10'X12' Chicken tractor = 120 sqft.
43,560 sqft in an acre
43,560 sqft divide by 120 sqft = 360 moves per acre
Approx. 5 weeks or 35 days, birds in pasture before processing ( 3 weeks in brooder),(8 weeks total)
360 spaces divide by 35 days per tractor = approx. 10
75 birds x 10 tractors = 750 birds per acre,
So double that and you need 2 acres to raise 1500 birds in a six month season. Can I really do this on 2 acres? or is there a mistake in my figuring? Any suggestions would be appreciated. I know I didnt put in for some dying.
 
With my own experience if you have 75 in a 10x12 you are going to have a lot dying, and moving 3 times a day. And at 35 days they will probably be about 3.5-4 lbs dressed. I think you should start out with 25 and see how they do first. Not trying to be rude, just honest. Good Luck Blaine
 
You brood them for three weeks before putting them on pasture, for a total of 8 weeks. You will need some place to brood them, of course. I think 75 in a 10x12 will be fine. Might need to move it twice a day the last week or two.

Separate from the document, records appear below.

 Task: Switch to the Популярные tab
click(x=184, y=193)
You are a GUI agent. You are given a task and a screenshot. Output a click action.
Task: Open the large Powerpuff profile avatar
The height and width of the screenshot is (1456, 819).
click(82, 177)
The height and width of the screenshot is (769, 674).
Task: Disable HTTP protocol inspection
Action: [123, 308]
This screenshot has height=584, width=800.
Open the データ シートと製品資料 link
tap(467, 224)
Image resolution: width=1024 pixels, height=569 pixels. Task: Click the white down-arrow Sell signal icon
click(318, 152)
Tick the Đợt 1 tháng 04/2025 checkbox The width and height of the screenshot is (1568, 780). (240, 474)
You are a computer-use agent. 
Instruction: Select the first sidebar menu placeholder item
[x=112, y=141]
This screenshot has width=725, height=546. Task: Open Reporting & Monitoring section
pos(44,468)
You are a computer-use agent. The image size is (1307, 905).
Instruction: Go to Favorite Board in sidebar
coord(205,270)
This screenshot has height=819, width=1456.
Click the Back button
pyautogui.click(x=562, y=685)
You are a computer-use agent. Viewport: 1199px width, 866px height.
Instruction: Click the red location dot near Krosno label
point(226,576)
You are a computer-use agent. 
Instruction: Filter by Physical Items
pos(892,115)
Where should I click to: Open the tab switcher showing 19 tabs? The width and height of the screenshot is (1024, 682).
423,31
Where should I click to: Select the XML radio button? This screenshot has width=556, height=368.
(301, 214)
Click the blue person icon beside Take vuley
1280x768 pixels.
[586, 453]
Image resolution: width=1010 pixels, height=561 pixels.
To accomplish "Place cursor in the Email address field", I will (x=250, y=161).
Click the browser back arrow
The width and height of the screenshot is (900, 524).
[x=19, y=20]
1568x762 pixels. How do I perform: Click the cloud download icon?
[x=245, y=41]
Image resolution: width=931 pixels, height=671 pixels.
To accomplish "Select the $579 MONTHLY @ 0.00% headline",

Two acres of pasture could work, but it would be tight. Five would give you room to expand later, or rotate pasture every year. Point is, you really don't need much room to do this thing.
 
I would suggest you calculate it based on 500 birds/acre. You may do better or worse than that but it's a pretty realistic figure. We move them less frequently when they are young, then speed it up at the end. It works out to about 500/acre.

I have tried raising my birds on rough, marginal ground and on flat and fertile ground. I don't recommend the marginal ground. If 500/acre works and you want to raise 1500 then find 3 flat, fertile acres near a water source.

1500 is a good number of birds. Once your marketing is up to speed you'll be selling out every year. With that in mind, you should have an eye on future chicken production....or future beef production.